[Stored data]
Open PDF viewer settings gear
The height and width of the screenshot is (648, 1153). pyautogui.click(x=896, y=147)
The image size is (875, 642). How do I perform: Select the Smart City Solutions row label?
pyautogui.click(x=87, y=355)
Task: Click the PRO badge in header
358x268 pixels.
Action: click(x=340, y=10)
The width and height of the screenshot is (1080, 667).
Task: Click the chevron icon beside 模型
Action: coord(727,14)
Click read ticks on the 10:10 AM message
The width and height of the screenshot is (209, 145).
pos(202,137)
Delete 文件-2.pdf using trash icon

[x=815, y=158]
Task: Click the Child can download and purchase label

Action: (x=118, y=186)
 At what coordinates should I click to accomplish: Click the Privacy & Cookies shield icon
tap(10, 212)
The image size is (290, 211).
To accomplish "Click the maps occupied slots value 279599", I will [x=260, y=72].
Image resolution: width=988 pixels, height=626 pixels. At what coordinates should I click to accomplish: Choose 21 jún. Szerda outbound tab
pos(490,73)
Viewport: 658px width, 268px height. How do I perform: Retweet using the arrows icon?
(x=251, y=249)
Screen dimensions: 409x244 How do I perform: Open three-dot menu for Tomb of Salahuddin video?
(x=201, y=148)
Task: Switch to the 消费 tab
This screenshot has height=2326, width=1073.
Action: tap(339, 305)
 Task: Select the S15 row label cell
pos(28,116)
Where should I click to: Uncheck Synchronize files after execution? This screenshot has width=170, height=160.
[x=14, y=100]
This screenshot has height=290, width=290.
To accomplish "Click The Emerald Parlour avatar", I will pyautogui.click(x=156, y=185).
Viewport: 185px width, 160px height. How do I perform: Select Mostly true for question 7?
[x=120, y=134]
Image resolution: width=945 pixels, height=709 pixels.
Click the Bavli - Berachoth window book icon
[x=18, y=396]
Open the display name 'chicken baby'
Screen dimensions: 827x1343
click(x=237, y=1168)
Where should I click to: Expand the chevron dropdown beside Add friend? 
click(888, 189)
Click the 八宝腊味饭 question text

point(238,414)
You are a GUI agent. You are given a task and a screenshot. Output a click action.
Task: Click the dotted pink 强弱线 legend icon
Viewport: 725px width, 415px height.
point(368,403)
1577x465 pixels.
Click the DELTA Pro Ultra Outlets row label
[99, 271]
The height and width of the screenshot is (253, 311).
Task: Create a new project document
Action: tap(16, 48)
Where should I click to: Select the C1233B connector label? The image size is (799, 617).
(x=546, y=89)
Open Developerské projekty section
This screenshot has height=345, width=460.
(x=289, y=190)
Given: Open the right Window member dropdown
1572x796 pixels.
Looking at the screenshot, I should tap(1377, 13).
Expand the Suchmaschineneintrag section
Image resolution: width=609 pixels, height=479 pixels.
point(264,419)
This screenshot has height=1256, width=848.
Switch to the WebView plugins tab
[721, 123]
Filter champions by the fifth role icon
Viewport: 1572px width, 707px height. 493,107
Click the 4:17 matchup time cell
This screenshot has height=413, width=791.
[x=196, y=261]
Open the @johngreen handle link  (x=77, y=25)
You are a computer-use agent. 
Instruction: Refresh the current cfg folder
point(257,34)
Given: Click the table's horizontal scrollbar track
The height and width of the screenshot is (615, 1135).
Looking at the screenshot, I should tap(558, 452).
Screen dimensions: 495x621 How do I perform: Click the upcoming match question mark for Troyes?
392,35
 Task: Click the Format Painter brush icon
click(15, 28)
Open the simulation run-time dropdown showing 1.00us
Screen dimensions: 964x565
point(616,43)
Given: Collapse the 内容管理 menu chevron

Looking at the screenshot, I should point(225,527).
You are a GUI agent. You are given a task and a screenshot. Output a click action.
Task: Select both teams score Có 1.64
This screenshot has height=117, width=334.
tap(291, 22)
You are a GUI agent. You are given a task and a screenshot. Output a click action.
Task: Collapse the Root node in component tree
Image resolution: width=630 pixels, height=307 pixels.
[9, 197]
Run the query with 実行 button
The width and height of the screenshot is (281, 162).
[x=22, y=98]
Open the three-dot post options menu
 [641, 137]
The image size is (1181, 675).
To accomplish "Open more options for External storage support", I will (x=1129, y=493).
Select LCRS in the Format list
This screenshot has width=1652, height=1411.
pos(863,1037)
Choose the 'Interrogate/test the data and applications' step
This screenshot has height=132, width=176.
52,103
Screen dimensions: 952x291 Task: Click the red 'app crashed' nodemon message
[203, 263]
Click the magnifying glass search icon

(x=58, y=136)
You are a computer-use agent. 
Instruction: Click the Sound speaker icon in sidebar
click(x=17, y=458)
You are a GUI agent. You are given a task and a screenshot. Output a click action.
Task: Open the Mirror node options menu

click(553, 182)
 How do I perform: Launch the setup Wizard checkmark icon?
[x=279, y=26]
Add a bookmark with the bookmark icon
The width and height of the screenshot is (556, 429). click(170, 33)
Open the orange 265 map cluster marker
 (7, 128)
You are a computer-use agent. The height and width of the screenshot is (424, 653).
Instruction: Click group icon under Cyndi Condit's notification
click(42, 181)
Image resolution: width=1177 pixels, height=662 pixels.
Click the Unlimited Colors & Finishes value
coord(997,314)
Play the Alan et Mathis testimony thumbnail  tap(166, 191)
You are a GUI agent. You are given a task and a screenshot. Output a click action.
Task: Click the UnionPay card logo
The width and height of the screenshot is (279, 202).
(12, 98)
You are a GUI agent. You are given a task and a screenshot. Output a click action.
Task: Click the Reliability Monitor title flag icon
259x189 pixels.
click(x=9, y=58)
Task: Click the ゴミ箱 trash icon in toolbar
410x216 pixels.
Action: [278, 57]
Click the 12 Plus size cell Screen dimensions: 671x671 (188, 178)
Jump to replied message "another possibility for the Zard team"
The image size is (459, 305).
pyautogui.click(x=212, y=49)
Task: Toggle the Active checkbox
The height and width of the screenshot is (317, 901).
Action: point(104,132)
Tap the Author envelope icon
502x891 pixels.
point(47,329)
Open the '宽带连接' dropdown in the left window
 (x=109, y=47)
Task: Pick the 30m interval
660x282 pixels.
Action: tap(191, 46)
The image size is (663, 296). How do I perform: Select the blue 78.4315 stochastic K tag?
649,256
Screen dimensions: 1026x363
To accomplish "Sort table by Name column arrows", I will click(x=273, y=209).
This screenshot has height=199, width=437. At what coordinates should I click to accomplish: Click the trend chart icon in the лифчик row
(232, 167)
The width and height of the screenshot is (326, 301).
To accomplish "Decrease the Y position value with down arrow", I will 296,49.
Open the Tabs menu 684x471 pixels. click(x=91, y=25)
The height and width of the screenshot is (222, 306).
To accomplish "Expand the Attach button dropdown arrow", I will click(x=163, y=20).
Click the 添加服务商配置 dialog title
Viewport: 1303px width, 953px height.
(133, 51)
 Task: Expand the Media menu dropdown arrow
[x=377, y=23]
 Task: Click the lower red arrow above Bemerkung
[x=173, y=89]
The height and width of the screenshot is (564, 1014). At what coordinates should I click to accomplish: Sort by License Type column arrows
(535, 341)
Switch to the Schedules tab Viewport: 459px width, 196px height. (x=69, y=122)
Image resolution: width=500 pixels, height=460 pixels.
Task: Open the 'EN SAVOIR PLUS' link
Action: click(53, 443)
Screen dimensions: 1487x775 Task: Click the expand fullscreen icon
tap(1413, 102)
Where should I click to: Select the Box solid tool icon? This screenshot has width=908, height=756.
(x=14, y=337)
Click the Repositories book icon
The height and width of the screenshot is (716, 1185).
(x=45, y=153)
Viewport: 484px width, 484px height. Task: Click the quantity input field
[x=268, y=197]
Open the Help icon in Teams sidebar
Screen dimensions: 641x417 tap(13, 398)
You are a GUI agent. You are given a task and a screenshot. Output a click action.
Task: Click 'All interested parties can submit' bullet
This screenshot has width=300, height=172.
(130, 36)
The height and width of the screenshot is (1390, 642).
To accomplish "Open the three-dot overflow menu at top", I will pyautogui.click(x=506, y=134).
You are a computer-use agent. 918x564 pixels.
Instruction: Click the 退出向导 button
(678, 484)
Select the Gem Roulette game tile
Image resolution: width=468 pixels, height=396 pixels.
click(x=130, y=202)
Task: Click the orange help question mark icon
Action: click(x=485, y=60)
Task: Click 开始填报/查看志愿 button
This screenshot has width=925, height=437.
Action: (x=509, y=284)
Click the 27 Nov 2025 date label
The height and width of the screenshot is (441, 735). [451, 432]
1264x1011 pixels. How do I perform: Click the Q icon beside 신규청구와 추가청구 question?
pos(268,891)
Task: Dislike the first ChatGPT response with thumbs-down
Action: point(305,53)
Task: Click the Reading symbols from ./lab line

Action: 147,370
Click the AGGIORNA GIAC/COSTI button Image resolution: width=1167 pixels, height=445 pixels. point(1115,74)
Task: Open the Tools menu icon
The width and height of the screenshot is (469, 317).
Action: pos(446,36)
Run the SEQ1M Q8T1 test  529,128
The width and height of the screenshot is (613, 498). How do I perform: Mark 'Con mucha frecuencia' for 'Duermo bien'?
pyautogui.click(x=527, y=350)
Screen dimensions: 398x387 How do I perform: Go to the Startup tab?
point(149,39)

[Task requirements] Select and copy every line from the records that includes the word "section".

[Answer box]
Open Developerské projekty section
Expand the Suchmaschineneintrag section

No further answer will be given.